DATA PROVIDED:
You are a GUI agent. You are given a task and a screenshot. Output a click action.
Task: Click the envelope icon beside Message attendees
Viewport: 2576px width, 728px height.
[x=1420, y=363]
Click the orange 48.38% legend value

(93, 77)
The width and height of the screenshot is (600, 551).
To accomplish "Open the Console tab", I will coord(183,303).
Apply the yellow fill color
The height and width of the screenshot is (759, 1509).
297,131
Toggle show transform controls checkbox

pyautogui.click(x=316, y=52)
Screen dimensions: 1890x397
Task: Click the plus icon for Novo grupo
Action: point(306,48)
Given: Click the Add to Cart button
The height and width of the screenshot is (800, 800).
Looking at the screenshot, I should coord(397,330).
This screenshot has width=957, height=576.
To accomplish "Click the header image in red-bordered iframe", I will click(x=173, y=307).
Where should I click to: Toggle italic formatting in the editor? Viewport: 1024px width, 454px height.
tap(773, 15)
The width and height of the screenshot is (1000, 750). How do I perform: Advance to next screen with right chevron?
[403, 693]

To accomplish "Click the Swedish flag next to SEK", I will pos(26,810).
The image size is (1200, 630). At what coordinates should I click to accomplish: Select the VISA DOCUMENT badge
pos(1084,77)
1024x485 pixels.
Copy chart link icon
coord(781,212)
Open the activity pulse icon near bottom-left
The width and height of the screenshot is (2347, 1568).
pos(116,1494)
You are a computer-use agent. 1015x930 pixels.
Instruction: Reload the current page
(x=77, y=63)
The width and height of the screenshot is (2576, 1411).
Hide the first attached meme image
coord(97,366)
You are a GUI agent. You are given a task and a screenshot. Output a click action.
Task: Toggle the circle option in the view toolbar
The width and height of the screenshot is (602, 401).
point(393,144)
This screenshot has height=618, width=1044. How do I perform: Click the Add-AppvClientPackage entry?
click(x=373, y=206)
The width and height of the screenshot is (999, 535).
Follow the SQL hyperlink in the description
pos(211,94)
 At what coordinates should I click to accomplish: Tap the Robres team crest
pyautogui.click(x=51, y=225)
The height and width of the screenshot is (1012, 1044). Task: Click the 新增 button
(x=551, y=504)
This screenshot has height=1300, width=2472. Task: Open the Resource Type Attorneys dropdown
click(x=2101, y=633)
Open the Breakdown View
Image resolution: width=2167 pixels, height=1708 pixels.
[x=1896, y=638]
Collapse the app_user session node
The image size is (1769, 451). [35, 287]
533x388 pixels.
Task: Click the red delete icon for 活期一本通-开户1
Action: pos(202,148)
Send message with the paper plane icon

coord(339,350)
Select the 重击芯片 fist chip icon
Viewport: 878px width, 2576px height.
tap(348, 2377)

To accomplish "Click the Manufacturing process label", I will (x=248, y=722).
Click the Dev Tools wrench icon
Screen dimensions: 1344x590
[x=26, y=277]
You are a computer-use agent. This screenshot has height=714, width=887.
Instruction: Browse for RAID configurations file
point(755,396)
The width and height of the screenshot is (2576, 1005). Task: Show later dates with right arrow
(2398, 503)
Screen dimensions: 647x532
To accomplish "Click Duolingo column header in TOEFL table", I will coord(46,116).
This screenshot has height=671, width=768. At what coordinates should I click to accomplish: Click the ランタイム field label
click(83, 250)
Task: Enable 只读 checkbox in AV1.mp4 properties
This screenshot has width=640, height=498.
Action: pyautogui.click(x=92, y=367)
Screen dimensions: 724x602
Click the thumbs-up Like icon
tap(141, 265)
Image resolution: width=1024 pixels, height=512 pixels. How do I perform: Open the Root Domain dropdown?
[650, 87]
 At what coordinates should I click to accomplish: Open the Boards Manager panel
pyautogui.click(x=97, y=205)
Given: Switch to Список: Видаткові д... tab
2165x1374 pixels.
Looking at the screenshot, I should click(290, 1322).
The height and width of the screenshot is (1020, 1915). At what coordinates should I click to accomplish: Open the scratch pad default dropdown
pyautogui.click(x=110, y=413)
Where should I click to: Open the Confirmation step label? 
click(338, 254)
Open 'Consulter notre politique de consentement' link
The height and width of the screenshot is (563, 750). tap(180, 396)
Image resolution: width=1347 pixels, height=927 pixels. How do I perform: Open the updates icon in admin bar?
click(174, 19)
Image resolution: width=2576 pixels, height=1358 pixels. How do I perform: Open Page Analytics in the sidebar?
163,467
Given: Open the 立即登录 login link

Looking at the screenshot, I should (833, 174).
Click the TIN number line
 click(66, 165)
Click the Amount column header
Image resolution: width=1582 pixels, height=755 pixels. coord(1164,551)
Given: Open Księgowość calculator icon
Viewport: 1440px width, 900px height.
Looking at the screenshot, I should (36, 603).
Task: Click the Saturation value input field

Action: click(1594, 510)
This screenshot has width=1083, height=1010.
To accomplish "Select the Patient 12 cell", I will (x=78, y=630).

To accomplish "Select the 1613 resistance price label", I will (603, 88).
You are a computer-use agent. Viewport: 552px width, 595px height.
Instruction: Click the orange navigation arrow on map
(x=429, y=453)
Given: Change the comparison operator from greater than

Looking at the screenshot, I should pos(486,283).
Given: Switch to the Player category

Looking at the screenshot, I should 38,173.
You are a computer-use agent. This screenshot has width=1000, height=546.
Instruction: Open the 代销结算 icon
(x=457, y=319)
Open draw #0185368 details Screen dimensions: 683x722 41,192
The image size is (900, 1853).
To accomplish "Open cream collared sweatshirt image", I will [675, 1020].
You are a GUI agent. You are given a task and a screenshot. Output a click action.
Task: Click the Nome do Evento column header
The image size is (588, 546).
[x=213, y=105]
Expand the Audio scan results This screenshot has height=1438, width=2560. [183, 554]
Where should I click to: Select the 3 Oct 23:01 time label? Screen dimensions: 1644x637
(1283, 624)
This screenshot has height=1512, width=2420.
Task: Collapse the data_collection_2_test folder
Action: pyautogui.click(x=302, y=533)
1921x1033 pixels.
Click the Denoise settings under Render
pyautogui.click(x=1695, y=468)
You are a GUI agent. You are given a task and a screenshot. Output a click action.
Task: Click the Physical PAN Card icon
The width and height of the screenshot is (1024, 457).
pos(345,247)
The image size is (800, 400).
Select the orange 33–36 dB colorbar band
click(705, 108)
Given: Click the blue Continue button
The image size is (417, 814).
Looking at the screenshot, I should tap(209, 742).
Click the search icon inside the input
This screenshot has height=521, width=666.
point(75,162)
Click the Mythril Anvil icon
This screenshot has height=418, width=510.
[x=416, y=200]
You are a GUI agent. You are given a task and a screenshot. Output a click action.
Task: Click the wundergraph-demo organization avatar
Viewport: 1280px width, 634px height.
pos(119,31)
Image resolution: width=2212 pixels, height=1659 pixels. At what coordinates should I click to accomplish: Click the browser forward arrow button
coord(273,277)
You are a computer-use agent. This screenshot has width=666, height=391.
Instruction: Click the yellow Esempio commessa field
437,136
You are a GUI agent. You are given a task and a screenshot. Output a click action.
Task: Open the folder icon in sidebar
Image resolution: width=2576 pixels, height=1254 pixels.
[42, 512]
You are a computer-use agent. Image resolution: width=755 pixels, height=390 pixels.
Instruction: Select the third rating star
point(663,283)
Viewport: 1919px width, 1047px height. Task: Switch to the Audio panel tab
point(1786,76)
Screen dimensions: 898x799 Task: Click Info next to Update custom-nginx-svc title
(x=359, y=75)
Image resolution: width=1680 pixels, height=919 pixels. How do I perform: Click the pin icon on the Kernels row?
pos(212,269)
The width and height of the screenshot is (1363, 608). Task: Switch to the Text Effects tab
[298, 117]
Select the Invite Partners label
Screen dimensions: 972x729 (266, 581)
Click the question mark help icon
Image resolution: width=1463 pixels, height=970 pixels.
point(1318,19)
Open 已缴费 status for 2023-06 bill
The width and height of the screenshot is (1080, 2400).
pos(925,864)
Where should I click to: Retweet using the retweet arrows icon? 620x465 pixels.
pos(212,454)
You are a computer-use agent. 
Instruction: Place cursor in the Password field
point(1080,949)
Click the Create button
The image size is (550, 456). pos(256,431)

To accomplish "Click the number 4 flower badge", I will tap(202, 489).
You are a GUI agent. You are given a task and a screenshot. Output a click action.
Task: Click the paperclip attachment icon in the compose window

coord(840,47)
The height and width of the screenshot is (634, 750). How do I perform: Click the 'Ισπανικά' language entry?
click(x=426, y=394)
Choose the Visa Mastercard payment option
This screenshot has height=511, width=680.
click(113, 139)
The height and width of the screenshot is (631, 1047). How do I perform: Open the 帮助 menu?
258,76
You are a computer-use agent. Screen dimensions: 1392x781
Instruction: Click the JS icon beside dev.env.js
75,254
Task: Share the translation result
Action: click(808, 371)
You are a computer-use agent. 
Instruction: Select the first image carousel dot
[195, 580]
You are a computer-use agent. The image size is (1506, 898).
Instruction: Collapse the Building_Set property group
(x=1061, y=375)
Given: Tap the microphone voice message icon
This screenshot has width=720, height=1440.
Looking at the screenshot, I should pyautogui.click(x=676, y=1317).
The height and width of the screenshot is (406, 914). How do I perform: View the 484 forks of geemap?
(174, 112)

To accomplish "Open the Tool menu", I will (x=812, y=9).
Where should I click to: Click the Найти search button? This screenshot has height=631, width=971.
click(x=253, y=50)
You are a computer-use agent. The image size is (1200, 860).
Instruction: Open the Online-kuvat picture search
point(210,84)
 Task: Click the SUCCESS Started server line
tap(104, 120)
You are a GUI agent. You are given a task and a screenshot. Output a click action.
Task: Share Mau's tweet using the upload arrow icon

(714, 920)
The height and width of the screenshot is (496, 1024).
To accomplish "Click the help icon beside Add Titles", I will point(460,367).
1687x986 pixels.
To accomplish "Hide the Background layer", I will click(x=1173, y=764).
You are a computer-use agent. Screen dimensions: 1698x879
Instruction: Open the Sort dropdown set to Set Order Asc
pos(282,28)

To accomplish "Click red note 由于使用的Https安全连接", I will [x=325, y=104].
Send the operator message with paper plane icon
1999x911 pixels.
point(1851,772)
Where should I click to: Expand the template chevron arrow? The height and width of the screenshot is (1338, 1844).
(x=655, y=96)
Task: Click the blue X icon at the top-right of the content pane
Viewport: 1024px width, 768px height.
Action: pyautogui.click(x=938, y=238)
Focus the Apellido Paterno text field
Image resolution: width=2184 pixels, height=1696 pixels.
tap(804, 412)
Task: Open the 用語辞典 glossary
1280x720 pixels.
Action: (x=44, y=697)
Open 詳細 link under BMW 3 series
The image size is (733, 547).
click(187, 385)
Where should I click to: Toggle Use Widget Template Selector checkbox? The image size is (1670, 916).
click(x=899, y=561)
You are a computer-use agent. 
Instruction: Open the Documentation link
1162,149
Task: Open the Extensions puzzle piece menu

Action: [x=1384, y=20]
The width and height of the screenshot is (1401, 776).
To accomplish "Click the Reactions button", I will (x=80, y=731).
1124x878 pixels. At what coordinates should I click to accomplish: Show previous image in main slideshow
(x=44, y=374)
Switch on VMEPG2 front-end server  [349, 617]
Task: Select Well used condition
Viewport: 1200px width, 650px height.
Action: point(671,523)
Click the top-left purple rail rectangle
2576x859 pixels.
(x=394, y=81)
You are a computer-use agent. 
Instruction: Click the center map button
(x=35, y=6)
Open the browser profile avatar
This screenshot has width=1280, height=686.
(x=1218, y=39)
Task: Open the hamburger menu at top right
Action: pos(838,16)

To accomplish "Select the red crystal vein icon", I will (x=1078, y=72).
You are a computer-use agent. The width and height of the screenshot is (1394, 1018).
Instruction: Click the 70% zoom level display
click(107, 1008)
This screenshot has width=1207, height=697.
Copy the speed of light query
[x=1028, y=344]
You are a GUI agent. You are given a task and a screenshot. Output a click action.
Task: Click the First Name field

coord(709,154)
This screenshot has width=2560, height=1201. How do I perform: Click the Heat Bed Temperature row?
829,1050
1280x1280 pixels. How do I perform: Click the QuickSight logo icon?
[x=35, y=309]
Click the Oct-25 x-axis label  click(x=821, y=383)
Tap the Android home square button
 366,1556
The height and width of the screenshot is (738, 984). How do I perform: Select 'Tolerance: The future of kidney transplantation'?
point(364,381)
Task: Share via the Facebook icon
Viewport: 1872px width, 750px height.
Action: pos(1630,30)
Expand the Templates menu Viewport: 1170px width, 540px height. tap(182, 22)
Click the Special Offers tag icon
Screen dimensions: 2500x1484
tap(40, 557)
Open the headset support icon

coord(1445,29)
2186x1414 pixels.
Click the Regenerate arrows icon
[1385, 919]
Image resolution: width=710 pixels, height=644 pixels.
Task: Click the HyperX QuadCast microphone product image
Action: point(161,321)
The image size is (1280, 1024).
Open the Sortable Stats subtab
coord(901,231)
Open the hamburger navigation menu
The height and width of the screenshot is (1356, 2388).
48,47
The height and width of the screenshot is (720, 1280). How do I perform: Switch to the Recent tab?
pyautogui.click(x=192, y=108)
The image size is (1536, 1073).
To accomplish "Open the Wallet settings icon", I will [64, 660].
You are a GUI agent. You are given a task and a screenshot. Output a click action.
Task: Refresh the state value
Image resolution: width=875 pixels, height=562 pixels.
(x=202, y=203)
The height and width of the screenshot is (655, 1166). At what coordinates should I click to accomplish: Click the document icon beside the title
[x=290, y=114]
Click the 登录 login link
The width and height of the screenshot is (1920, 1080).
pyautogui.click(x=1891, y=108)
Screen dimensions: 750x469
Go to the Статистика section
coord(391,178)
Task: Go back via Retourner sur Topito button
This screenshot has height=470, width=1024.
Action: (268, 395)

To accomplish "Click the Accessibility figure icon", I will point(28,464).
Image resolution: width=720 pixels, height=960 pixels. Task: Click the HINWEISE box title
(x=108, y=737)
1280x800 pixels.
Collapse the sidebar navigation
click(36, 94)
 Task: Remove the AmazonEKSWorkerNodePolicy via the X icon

WHAT THE TASK ASKS:
Starting at the line that contains "This screenshot has height=1300, width=2472." and stopping after the line that contains "tap(348, 2377)", convert those lines into a JSON list of strings with one string per line, omitting any blank lines.

RESULT BELOW:
[
  "This screenshot has height=1300, width=2472. Task: Open the Resource Type Attorneys dropdown",
  "click(x=2101, y=633)",
  "Open the Breakdown View",
  "Image resolution: width=2167 pixels, height=1708 pixels.",
  "[x=1896, y=638]",
  "Collapse the app_user session node",
  "The image size is (1769, 451). [35, 287]",
  "533x388 pixels.",
  "Task: Click the red delete icon for 活期一本通-开户1",
  "Action: pos(202,148)",
  "Send message with the paper plane icon",
  "coord(339,350)",
  "Select the 重击芯片 fist chip icon",
  "Viewport: 878px width, 2576px height.",
  "tap(348, 2377)"
]